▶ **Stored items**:
== Segment start ==

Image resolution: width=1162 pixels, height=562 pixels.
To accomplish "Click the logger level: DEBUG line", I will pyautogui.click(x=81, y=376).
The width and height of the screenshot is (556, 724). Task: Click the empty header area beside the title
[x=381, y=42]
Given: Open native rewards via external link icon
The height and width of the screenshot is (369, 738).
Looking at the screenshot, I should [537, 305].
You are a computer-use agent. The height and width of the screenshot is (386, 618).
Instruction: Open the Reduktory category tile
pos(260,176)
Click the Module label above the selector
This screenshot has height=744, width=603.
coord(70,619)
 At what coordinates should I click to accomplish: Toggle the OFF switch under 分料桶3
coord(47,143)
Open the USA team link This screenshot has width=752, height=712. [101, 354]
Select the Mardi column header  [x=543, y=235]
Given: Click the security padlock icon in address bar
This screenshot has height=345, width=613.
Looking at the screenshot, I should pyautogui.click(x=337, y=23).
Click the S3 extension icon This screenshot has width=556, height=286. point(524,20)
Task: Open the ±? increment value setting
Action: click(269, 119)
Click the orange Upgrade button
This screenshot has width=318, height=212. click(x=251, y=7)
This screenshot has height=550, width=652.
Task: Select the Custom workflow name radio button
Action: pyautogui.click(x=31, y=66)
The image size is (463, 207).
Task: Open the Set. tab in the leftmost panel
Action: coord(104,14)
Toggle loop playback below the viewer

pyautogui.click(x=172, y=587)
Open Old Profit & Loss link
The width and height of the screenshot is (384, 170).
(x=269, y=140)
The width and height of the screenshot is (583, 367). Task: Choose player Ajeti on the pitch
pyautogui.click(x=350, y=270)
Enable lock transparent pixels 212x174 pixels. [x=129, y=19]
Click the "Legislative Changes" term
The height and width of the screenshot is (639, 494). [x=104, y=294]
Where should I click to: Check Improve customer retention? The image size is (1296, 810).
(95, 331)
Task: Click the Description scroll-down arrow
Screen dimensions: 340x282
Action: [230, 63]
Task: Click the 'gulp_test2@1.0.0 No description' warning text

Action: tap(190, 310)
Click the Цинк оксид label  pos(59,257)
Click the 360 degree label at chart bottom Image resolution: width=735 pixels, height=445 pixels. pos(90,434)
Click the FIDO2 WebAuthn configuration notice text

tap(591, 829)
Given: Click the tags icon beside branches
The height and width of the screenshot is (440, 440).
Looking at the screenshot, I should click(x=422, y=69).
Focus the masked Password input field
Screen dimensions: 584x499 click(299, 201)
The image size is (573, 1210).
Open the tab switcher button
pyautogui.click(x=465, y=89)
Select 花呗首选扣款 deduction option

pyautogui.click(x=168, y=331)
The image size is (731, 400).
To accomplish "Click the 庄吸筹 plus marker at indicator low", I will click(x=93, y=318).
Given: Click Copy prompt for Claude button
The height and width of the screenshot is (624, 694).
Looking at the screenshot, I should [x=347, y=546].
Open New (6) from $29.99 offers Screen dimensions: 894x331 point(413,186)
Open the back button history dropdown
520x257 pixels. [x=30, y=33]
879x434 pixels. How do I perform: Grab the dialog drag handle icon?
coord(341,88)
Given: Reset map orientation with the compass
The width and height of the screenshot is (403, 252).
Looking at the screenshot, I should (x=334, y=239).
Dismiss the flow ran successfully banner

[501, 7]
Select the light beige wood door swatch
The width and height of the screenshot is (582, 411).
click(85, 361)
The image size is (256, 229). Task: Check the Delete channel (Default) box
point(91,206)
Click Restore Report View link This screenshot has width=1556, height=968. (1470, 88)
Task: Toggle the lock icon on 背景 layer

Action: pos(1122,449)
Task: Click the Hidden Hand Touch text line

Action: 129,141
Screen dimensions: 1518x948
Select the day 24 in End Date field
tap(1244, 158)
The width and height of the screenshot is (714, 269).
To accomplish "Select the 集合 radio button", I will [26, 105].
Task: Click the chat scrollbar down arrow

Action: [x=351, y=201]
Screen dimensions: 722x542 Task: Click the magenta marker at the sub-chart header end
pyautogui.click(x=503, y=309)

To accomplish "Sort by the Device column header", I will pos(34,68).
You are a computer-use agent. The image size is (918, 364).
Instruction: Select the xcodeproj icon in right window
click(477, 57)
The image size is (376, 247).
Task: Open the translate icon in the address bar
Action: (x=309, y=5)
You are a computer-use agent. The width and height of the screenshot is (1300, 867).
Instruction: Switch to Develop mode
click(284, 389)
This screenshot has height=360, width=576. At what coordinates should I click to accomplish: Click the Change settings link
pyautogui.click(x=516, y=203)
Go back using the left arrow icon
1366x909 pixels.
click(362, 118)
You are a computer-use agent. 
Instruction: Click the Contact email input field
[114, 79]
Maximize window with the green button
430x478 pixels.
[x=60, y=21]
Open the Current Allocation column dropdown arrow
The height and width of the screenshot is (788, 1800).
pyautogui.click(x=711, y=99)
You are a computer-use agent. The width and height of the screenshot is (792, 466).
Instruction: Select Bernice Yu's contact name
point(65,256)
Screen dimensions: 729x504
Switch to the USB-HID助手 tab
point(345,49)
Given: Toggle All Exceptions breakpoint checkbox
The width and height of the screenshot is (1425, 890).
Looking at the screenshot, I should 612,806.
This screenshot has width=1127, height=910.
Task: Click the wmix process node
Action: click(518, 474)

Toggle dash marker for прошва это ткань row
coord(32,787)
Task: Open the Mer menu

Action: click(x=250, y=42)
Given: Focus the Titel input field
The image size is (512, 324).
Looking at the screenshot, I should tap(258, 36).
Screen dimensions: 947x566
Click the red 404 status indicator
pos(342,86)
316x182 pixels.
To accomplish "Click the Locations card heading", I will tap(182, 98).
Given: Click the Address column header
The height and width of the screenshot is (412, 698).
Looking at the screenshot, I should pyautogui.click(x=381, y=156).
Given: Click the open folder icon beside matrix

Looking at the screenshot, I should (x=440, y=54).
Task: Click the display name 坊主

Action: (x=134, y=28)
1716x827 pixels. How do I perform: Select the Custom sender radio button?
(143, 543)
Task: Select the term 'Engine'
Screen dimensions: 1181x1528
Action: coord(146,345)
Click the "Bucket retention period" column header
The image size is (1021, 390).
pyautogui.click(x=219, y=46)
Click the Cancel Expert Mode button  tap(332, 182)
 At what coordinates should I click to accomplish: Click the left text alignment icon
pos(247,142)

== Segment end ==

▶ **THE TASK**: All the lines above should be written out once more, exactly.

▶ **EXERCISE RESULT**:
Image resolution: width=1162 pixels, height=562 pixels.
To accomplish "Click the logger level: DEBUG line", I will pyautogui.click(x=81, y=376).
The width and height of the screenshot is (556, 724). Task: Click the empty header area beside the title
[x=381, y=42]
Given: Open native rewards via external link icon
The height and width of the screenshot is (369, 738).
Looking at the screenshot, I should [537, 305].
You are a computer-use agent. The height and width of the screenshot is (386, 618).
Instruction: Open the Reduktory category tile
pos(260,176)
Click the Module label above the selector
This screenshot has height=744, width=603.
coord(70,619)
 At what coordinates should I click to accomplish: Toggle the OFF switch under 分料桶3
coord(47,143)
Open the USA team link This screenshot has width=752, height=712. [101, 354]
Select the Mardi column header  [x=543, y=235]
Given: Click the security padlock icon in address bar
This screenshot has height=345, width=613.
Looking at the screenshot, I should pyautogui.click(x=337, y=23).
Click the S3 extension icon This screenshot has width=556, height=286. point(524,20)
Task: Open the ±? increment value setting
Action: click(269, 119)
Click the orange Upgrade button
This screenshot has width=318, height=212. click(x=251, y=7)
This screenshot has height=550, width=652.
Task: Select the Custom workflow name radio button
Action: pyautogui.click(x=31, y=66)
The image size is (463, 207).
Task: Open the Set. tab in the leftmost panel
Action: coord(104,14)
Toggle loop playback below the viewer

pyautogui.click(x=172, y=587)
Open Old Profit & Loss link
The width and height of the screenshot is (384, 170).
(x=269, y=140)
The width and height of the screenshot is (583, 367). Task: Choose player Ajeti on the pitch
pyautogui.click(x=350, y=270)
Enable lock transparent pixels 212x174 pixels. [x=129, y=19]
Click the "Legislative Changes" term
The height and width of the screenshot is (639, 494). [x=104, y=294]
Where should I click to: Check Improve customer retention? The image size is (1296, 810).
(95, 331)
Task: Click the Description scroll-down arrow
Screen dimensions: 340x282
Action: [230, 63]
Task: Click the 'gulp_test2@1.0.0 No description' warning text

Action: tap(190, 310)
Click the Цинк оксид label  pos(59,257)
Click the 360 degree label at chart bottom Image resolution: width=735 pixels, height=445 pixels. pos(90,434)
Click the FIDO2 WebAuthn configuration notice text

tap(591, 829)
Given: Click the tags icon beside branches
The height and width of the screenshot is (440, 440).
Looking at the screenshot, I should click(x=422, y=69).
Focus the masked Password input field
Screen dimensions: 584x499 click(299, 201)
The image size is (573, 1210).
Open the tab switcher button
pyautogui.click(x=465, y=89)
Select 花呗首选扣款 deduction option

pyautogui.click(x=168, y=331)
The image size is (731, 400).
To accomplish "Click the 庄吸筹 plus marker at indicator low", I will click(x=93, y=318).
Given: Click Copy prompt for Claude button
The height and width of the screenshot is (624, 694).
Looking at the screenshot, I should [x=347, y=546].
Open New (6) from $29.99 offers Screen dimensions: 894x331 point(413,186)
Open the back button history dropdown
520x257 pixels. [x=30, y=33]
879x434 pixels. How do I perform: Grab the dialog drag handle icon?
coord(341,88)
Given: Reset map orientation with the compass
The width and height of the screenshot is (403, 252).
Looking at the screenshot, I should (x=334, y=239).
Dismiss the flow ran successfully banner

[501, 7]
Select the light beige wood door swatch
The width and height of the screenshot is (582, 411).
click(85, 361)
The image size is (256, 229). Task: Check the Delete channel (Default) box
point(91,206)
Click Restore Report View link This screenshot has width=1556, height=968. (1470, 88)
Task: Toggle the lock icon on 背景 layer

Action: pos(1122,449)
Task: Click the Hidden Hand Touch text line

Action: 129,141
Screen dimensions: 1518x948
Select the day 24 in End Date field
tap(1244, 158)
The width and height of the screenshot is (714, 269).
To accomplish "Select the 集合 radio button", I will [26, 105].
Task: Click the chat scrollbar down arrow

Action: [x=351, y=201]
Screen dimensions: 722x542 Task: Click the magenta marker at the sub-chart header end
pyautogui.click(x=503, y=309)

To accomplish "Sort by the Device column header", I will pos(34,68).
You are a computer-use agent. The image size is (918, 364).
Instruction: Select the xcodeproj icon in right window
click(477, 57)
The image size is (376, 247).
Task: Open the translate icon in the address bar
Action: (x=309, y=5)
You are a computer-use agent. The width and height of the screenshot is (1300, 867).
Instruction: Switch to Develop mode
click(284, 389)
This screenshot has height=360, width=576. At what coordinates should I click to accomplish: Click the Change settings link
pyautogui.click(x=516, y=203)
Go back using the left arrow icon
1366x909 pixels.
click(362, 118)
You are a computer-use agent. 
Instruction: Click the Contact email input field
[114, 79]
Maximize window with the green button
430x478 pixels.
[x=60, y=21]
Open the Current Allocation column dropdown arrow
The height and width of the screenshot is (788, 1800).
pyautogui.click(x=711, y=99)
You are a computer-use agent. The width and height of the screenshot is (792, 466).
Instruction: Select Bernice Yu's contact name
point(65,256)
Screen dimensions: 729x504
Switch to the USB-HID助手 tab
point(345,49)
Given: Toggle All Exceptions breakpoint checkbox
The width and height of the screenshot is (1425, 890).
Looking at the screenshot, I should 612,806.
This screenshot has width=1127, height=910.
Task: Click the wmix process node
Action: click(518, 474)

Toggle dash marker for прошва это ткань row
coord(32,787)
Task: Open the Mer menu

Action: click(x=250, y=42)
Given: Focus the Titel input field
The image size is (512, 324).
Looking at the screenshot, I should tap(258, 36).
Screen dimensions: 947x566
Click the red 404 status indicator
pos(342,86)
316x182 pixels.
To accomplish "Click the Locations card heading", I will tap(182, 98).
Given: Click the Address column header
The height and width of the screenshot is (412, 698).
Looking at the screenshot, I should pyautogui.click(x=381, y=156).
Given: Click the open folder icon beside matrix

Looking at the screenshot, I should (x=440, y=54).
Task: Click the display name 坊主

Action: (x=134, y=28)
1716x827 pixels. How do I perform: Select the Custom sender radio button?
(143, 543)
Task: Select the term 'Engine'
Screen dimensions: 1181x1528
Action: coord(146,345)
Click the "Bucket retention period" column header
The image size is (1021, 390).
pyautogui.click(x=219, y=46)
Click the Cancel Expert Mode button  tap(332, 182)
 At what coordinates should I click to accomplish: Click the left text alignment icon
pos(247,142)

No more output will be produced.